# Dataset content
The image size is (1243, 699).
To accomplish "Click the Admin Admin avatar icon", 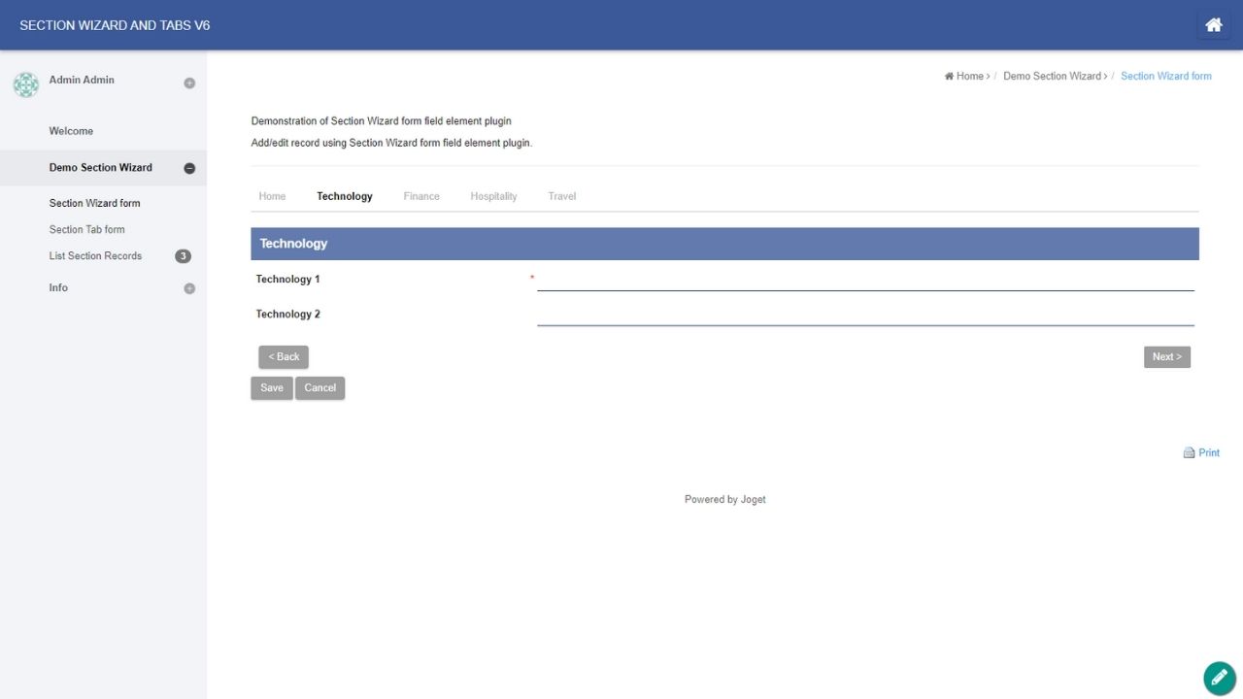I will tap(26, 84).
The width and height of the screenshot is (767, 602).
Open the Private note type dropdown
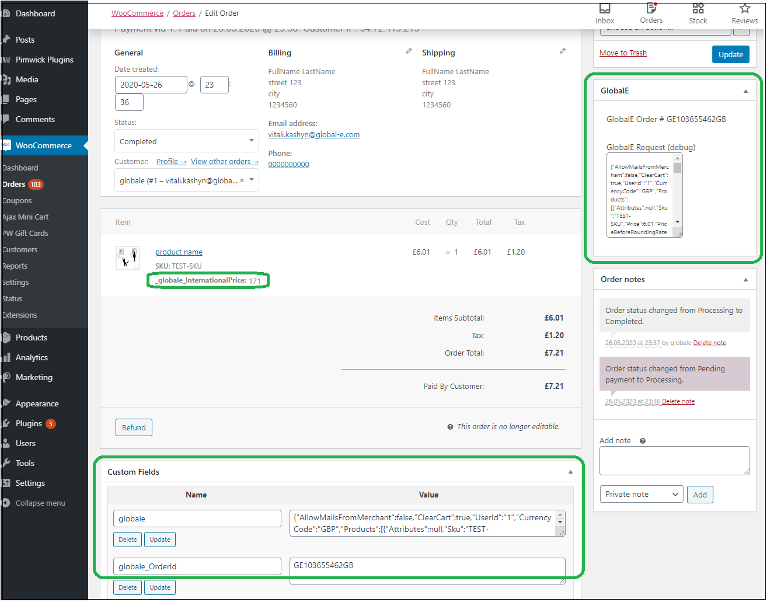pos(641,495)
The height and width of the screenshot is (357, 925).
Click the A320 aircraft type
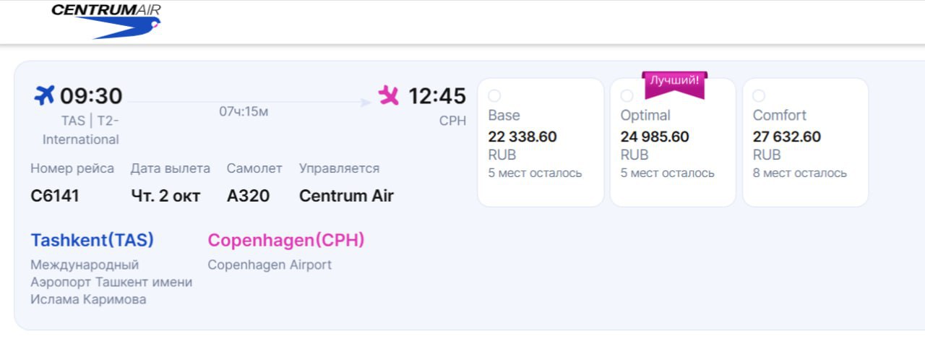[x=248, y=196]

# Task requirements
Only an exact copy of the lines from the one with "The height and" through the last line of the listing should be given; pictures must not be included.

# Response to this exercise
The height and width of the screenshot is (357, 925).
Click the A320 aircraft type
[x=248, y=196]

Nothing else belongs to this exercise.